パブロは知らなかったが、自給自足に見えるコロニアはナチス残党で少年愛主義のパウル(ハンス・ジシェラー)が、独裁政権と結びついて拷問、虐殺などを行っていた場所だった。パブロは同室の少年ルドルフ(ノア・ウェスタマイヤー)と仲良くなるが、彼はパウルに性的虐待を受けていたのだ。
【感想】
コロニアを見たからここがとんでもない場所だという基礎知識はあったけれど、それでも分かりにくいシーンが多かった。特に子供たちだけでは尺が足りないと考えたのか、保母のギゼラ(アマリア・カッシャ)とヨハネス(デビット・ゲイテ)の関係を盛り込んでいるのだけど、それが何の意味か鑑賞中はよく判りませんでした。結局、コロニーの大人の性知識が歪んでいる象徴なんだけど、女性陣がみんな金髪の白人ということもあって、他の登場人物と見分けるのが大変。

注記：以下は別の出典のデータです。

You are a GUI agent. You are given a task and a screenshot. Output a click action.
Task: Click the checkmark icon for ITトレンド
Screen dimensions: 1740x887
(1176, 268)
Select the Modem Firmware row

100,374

コロニアが異常地帯というのが前提になっているので、説明調の場面は少ない。また、南米の映画事情がどうなっているのかわからないけれど、小児性愛の場面も露骨な部分は一切なく、ひどさが伝わらないというところもありました。だから、なんとなく異常感は受け取っても、どんなところなのか事前の知識があったほうがいいです。
興味深かったのが、ルドルフはパウルの性的虐待を受ける代わりに、唯一、テレビを観ることが許されていたこと。周囲はルドルフをうらやましがるけれど、ルドルフにとってテレビは嫌悪の対象でしかありません。権力をもった大人の嫌らしさが象徴されるような場面でした。
洗脳されたカルトの恐怖を描くのに、あまりショッキングな描写は使いたくなかったのでしょうけど全体的にテンポが遅い。さらに、少年視点が中心のため政治的な動きなどもわからず、コロニアとはいったい何なのかというのは判りません。ただ、ピノチェト政権崩壊後も、パウルが2010年まで罰せられずに暮らしていたというのは衝撃でした。BGMのサラバンドの多用は好みのわかれるところでしょうか。